First, bacterial samples are collected. These may be from the environment, for example from farms or food (e.g. Campylobacter species that cause food poisoning) or from humans, as bacteria we carry on/in themselves naturally (our normal ‘microbiota’) or when we have an infectious disease (e.g. Neisseria meningitidis that causes meningitis or sepsis).
Next, the bacteria are grown on culture plates containing special media in the laboratory. The DNA is extracted from inside the bacteria, processed, and a sequencing machine is used to read the DNA code. The output is a VERY large amount of data, in the form of a string of four letters: C, G, A, and T, e.g. CCAATGACTAGTACAGATACAAACGTA. The letters of the code (called bases) are shorthand for the molecules: C=cytosine, A=adenine, G=guanine, T=thymine. Long strings of these letters provide the code to make a protein, the functional units that we all need to survive (similar to the letters of the alphabet forming words that has a specific meaning).
The bacteria and genes you will classify could be from any of the >100 bacteria on PubMLST. Our focus is on disease-causing bacteria, contributing to research into preventing human infectious diseases. Here are some of the diseases we are studying:
The bacteria that cause meningitis are generally carried in the throat of healthy people, but very occasionally they invade into the blood stream to cause sepsis or travel across the blood-brain barrier to cause meningitis. These bacteria include Neisseria meningitidis, Streptococcus pneumoniae and Haemophilus influenzae. These bacteria are transmitted through the respiratory droplets between people, through activities such as coughing, sneezing, kissing or even breathing in confined spaces. In newborn babies another group of bacteria are important, Group B streptococcus and they can be infected from passing through the birth canal. There are vaccines against many of these bacteria and we can study the impact of existing vaccines and identify new targets for future vaccine development using genomics.
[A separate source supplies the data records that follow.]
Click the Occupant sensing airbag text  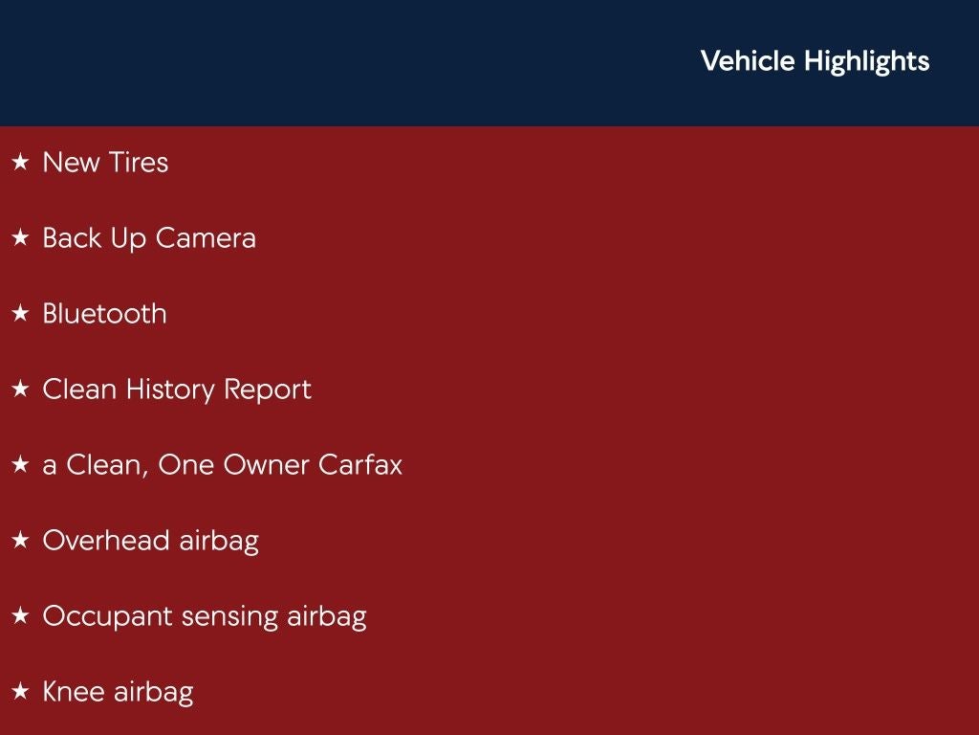point(204,616)
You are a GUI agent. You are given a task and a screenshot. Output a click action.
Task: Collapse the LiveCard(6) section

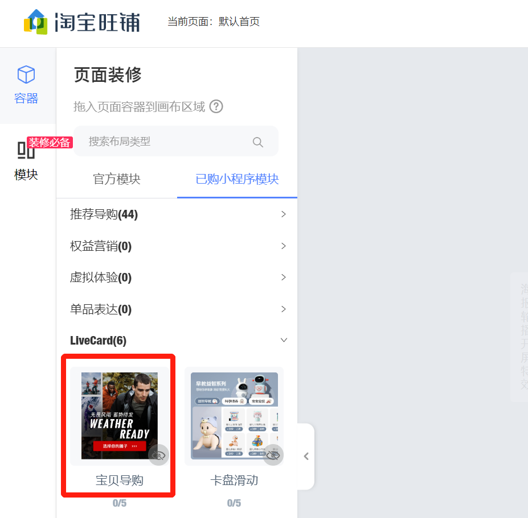pos(177,340)
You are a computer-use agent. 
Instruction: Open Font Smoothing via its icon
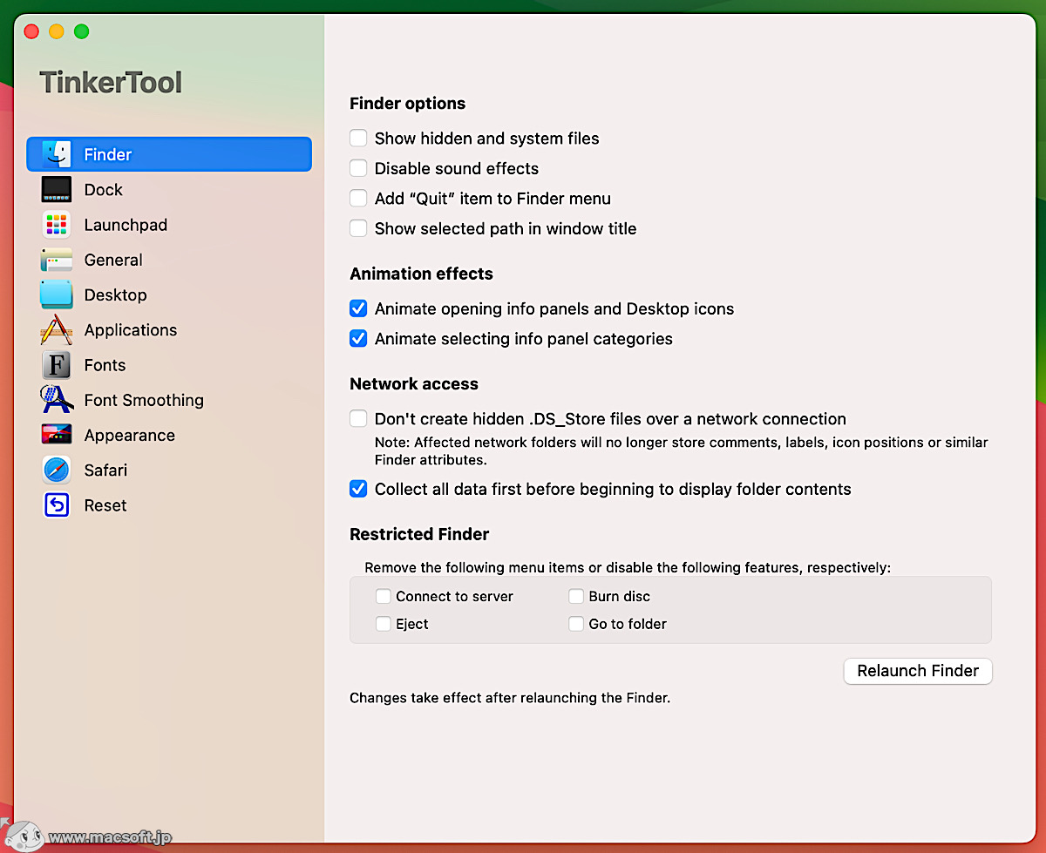56,399
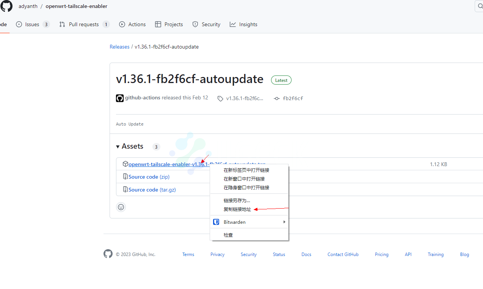Click the Security shield icon
The height and width of the screenshot is (289, 483).
click(195, 24)
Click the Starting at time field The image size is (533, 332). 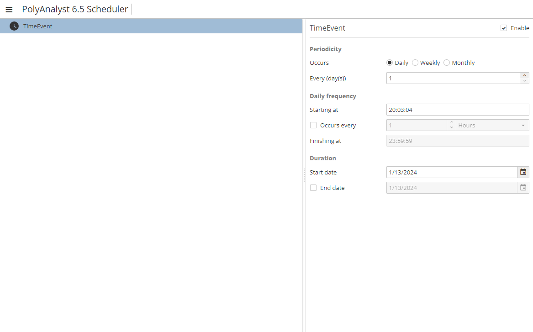tap(457, 110)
Bacteria are all around our environment, including in the food and water we consume. When we eat food contaminated with harmful bacteria, we can get gastroenteritis, or food poisoning. The bacteria that can cause food poisoning include: Campylobacter, Salmonella, Shigella, E. coli, and Listeria. These bacteria can be found in the gut of some animals we eat, such as chickens, cows, sheep or other produce can be affected such as vegetables or cheese. By studying the genomes of these bacteria we can identify the food source and work to stop more people becoming infected, contributing to food safety. We can also study the antibiotic resistance mechanisms that these bacteria have developed, which impacts how doctors may treat severely unwell patients.
The PubMLST database has been supported by the Wellcome Trust since its inception in 1998. The team of researchers working on this project are all based in the Department of Zoology, University of Oxford, UK.